Canada Introduces Draft Rules for News Payment Law, Provoking Response from Google and Meta Platforms

Canada has released a set of draft rules for its Online News Act, a law aimed at compelling tech giants like Google and Meta Platforms (formerly Facebook) to pay news outlets. The law, which was passed in June and is scheduled to take effect in December, follows a global trend of holding Internet giants accountable for compensating the news industry. However, both Google and Meta have raised concerns over the potential unlimited liability they may face under this legislation. The draft regulations require the companies to engage in voluntary negotiations with news publishers, paying a portion of their global revenues based on a calculated amount. This article critically examines the implications of the proposed law and the reactions from the tech giants.

Google and Meta, already known for their contentious relationship with news outlets and publishers, have voiced their apprehensions regarding Canada’s Online News Act. Both companies argue that the law is unworkable for their business models. Meta, in fact, has already ceased news sharing on its Canadian platforms. Google, on the other hand, plans to exclude news from search results in Canada before the law comes into effect. This drastic action indicates the perceived challenges companies like Google and Meta face when confronted with legislated obligations to financially compensate news publishers.

According to the draft regulations, Google is expected to contribute approximately CAD 172 million (nearly Rs. 1,050 crore) annually, while Facebook’s obligation would amount to roughly CAD 60 million (nearly Rs. 360 crore) per year. These figures were shared by a Canadian government official during a briefing with reporters. However, these financial commitments rely on voluntary negotiations between the tech giants and news publishers.
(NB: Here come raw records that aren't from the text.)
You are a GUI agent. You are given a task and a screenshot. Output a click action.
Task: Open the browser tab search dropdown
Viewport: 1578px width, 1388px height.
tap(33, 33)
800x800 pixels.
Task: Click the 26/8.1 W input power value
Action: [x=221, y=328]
Should the companies fail to meet the specified payment threshold through voluntary agreements, they may be subjected to mandatory bargaining overseen by the Canadian Radio-television and Telecommunications Commission (CRTC).

The CRTC, the regulatory body responsible for enforcing the Online News Act, has announced its intention to establish a negotiation framework between news organizations and Internet giants by early 2025. The proposed framework will facilitate discussions on financial compensations, aiming to ensure a fair distribution of resources between the news industry and tech behemoths. The introduction of mandatory bargaining demonstrates the Canadian government’s determination to level the playing field and rectify what it perceives as an imbalance of power.

The draft regulations allow for a mix of monetary and non-monetary contributions to news businesses, taking into account any existing agreements. Additionally, agreements reached by Google and Meta must encompass independent local, Indigenous, and official language minority community news businesses. The aim is to ensure that smaller, marginalized, and community-specific news publishers are included in the compensation scheme, rather than being left behind due to their limited bargaining power.

Canada’s draft rules for the Online News Act have generated significant controversy and critique from major tech companies. The proposed regulations place financial obligations on Google and Meta Platforms to pay news publishers based on their global revenues. While concerns have been raised about the viability and impact of the legislation on the business models of these tech giants, the Canadian government remains committed to ensuring a fair financial landscape that supports the sustainability of the news industry. The upcoming public consultation period will undoubtedly shed further light on the various perspectives and challenges associated with this critical piece of legislation that seeks to reshape the dynamics between the news sector and tech giants.